We demonstrated previously that Na+/H+ exchange activity was enhanced in rat parotid acinar cells following muscarinic (carbachol) or alpha-adrenergic (epinephrine) stimulation and that this activation of the exchanger was preserved in plasma membrane vesicles prepared from these cells (Manganel, M., and Turner, R. J. (1989) J. Membr. Biol. 111, 191-198). The carbachol dose dependence of this effect as determined here in intact acini is in good agreement with the carbachol dose dependence of the fluid secretory response in this tissue (K0.5 approximately 3 microM).
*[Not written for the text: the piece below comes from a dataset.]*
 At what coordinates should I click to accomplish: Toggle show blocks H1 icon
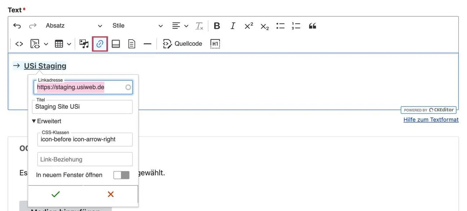[215, 44]
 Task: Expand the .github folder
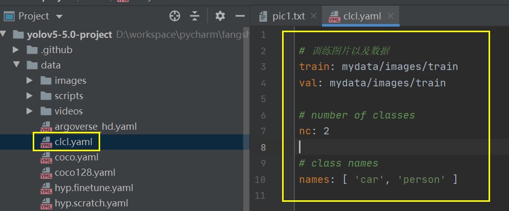15,50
In addition, we show here that the stimulation of the exchanger by secretagogues cannot be mimicked by active diacylglycerol analogues, nor can it be prevented by the protein kinase inhibitors H7 and HA1004, arguing strongly against the involvement of protein kinase C in this effect. However, stimulation of the exchanger is observed in both intact acini treated with the calcium ionophore A23187 and in vesicles prepared from these acini. Moreover, carbachol, epinephrine, and A23187 are without effect when extracellular calcium is not present during acinar pretreatment. These results indicate that the stimulation of the Na+/H+ exchanger studied here is a consequence of agonist (or A23187)-induced increases in intracellular calcium levels due to calcium influx from the extracellular solution. The calmodulin inhibitors trifluoperazine and W7 (10(-4) M) prevented the stimulation of the exchanger induced by carbachol or epinephrine, but W7 could not block the stimulation produced by A23187 arguing against the involvement of calmodulin in this effect. Taken together with previous data from this and other laboratories, these results strongly indicate that the Na+/H+ exchanger and its regulation are intimately involved in the fluid secretory response of the rat parotid.